A los niños nos gustaba espiar los coches. Eran casi siempre modelos baratos, un Gordini o un Seat 850, utilitarios de tonos tristes que las parejas aparcaban detrás de un edificio en ruinas, debajo de unos árboles, junto a unas vías muertas. En su interior se oían ruidos incomprensibles y a veces se adivinaban, tan borrosos tras el vaho de los cristales como estatuas hundidas en el fondo de un río, la espalda arqueada de un hombre o los senos de una mujer desnuda. Una vez ocurrió algo: estábamos muy cerca de uno de aquellos automóviles cuando uno de nosotros nos delató pisando una rama seca; los sonidos y las voces de la cabina se interrumpieron y nos quedamos inmóviles, paralizados por el miedo, por la seguridad de ser descubiertos y cazados, de ser insultados, abofeteados, quizás entregados a la Guardia Civil. No ocurrió nada de eso. El coche empezó a llenarse otra vez de suspiros y, a los pocos minutos, una mano limpió, desde dentro, la ventana empañada. ¿Fue un gesto casual? ¿Fue un acto premeditado? Los niños que éramos entonces salieron corriendo y nunca lo han sabido.¿Hay dos clases de personas, las que prefieren mirar y las que prefieren que las miren? No lo creo. A veces, estás desayunando en cualquier cafetería o lees el periódico en un autobús cuando, de repente, notas que te vigilan, que alguien sigue cada movimiento tuyo, te ve hablar por un móvil, sorber el café o escribir algo en una libreta; o sorprendes a un vecino que te clava los ojos desde su habitación de enfrente, simétrica a la tuya y, de forma instantánea, lo que estás haciendo se vuelve ridículo o hasta vergonzoso: tengo una bandeja, me estaba riendo solo, mis zapatillas son moradas. Pero 10 minutos después eres tú el que lo hace, quien observa a otro fijamente, en ocasiones por algún motivo y en ocasiones sin saber por qué. No hay personas de dos clases. Todo el mundo es como todo el mundo y una ciudad está hecha de desconocidos que se estudian, se tasan, intentan descifrarse.

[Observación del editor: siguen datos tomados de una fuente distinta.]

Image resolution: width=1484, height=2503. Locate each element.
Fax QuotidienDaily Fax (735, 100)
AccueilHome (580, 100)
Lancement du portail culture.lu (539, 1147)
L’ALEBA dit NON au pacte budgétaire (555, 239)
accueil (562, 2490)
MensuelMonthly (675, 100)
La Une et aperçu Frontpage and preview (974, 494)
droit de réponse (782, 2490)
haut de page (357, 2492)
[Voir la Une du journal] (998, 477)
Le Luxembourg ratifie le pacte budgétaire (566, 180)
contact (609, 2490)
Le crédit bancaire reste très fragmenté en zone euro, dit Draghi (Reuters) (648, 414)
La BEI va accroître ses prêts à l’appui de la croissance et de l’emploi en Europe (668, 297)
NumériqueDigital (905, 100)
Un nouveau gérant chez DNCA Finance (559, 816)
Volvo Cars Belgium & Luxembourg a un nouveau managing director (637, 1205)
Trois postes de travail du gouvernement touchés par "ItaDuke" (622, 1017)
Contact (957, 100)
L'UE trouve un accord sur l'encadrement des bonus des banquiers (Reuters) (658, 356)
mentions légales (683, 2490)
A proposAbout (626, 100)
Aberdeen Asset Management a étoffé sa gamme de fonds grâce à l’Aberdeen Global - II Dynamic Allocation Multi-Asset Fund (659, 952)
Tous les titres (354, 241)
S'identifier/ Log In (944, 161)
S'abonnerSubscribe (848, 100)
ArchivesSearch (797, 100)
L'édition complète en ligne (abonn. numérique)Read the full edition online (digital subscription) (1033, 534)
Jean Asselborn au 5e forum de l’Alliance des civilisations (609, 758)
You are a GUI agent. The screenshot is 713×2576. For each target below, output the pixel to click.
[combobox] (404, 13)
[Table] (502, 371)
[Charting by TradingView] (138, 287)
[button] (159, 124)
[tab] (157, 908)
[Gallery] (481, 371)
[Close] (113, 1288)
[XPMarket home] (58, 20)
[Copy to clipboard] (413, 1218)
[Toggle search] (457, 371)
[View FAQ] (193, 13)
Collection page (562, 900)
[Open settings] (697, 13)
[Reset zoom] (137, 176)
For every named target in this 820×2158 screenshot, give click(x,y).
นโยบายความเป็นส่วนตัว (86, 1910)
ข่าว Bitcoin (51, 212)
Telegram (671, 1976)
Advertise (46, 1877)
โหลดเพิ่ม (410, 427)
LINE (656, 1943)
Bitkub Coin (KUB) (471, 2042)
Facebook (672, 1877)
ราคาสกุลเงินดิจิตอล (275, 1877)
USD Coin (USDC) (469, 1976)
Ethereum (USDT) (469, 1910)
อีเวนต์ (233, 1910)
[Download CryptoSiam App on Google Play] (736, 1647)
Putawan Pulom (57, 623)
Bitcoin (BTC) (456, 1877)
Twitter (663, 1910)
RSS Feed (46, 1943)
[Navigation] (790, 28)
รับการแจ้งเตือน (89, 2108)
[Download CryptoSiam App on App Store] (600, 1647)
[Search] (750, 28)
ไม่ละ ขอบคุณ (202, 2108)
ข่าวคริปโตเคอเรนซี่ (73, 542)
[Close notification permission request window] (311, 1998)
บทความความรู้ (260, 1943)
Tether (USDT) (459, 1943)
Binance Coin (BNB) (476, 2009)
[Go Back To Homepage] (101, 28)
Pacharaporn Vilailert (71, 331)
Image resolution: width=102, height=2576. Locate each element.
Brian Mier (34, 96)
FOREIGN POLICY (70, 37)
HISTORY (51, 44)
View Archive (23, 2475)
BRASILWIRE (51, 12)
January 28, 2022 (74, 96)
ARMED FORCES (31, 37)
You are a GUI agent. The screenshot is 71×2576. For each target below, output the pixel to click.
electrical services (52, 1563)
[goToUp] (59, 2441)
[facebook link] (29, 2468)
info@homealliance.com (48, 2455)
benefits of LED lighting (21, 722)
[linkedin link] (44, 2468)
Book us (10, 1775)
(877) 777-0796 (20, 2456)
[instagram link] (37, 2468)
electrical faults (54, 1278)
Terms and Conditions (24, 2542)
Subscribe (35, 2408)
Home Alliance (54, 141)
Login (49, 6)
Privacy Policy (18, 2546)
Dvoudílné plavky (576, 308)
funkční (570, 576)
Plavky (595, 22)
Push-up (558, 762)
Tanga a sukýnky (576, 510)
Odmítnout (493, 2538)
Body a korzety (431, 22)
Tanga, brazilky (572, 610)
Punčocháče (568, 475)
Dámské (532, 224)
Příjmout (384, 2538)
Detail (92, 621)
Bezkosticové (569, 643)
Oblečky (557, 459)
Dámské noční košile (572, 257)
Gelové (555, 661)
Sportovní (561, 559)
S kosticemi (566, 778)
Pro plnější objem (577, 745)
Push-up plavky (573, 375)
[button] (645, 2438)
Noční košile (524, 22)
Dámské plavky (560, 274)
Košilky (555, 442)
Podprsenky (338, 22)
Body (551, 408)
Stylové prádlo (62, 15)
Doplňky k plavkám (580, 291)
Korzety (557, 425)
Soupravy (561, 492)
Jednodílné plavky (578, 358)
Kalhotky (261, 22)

Los franceses llaman voyeurs a los mirones, y los ingleses los llaman peeping tom, un término robado de la leyenda de lady Godiva, quien en el siglo XI suplicó a su marido, el conde de Chester, que rebajara los impuestos al pueblo de Coventry y obtuvo una respuesta extraña: el malvado terrateniente le concedería su deseo si antes cabalgaba desnuda por las calles de la ciudad. La mujer aceptó el martirio, pero todos los habitantes de la ciudad se encerraron en sus casas, en señal de respeto y para no humillarla. Todos excepto uno, Tom el zapatero, a quien desde entonces se conoce como Peeping Tom, Tom el Fisgón. En España no tenemos una leyenda así, pero sí un poema de Gil de Biedma que trata de la otra mitad de este asunto y también se titula Peeping Tom: "Ojos de solitario, muchachito atónito / que sorprendí mirándonos / en aquel pinarcillo, junto a la Facultad de Letras, / hace más de once años, / al ir a separarme, / todavía atontado de saliva y de arena, / después de revolcarnos los dos medio vestidos, / felices como bestias. / Te recuerdo, es curioso / con qué reconcentrada intensidad de símbolo, / va unido a aquella historia, / mi primera experiencia de amor correspondido. / A veces me pregunto qué habrá sido de ti. / Y si ahora en tus noches junto a un cuerpo / vuelve la vieja escena / y todavía espías nuestros besos. / Así me vuelve a mí desde el pasado, / como un grito inconexo, / la imagen de tus ojos. Expresión / de mi propio deseo".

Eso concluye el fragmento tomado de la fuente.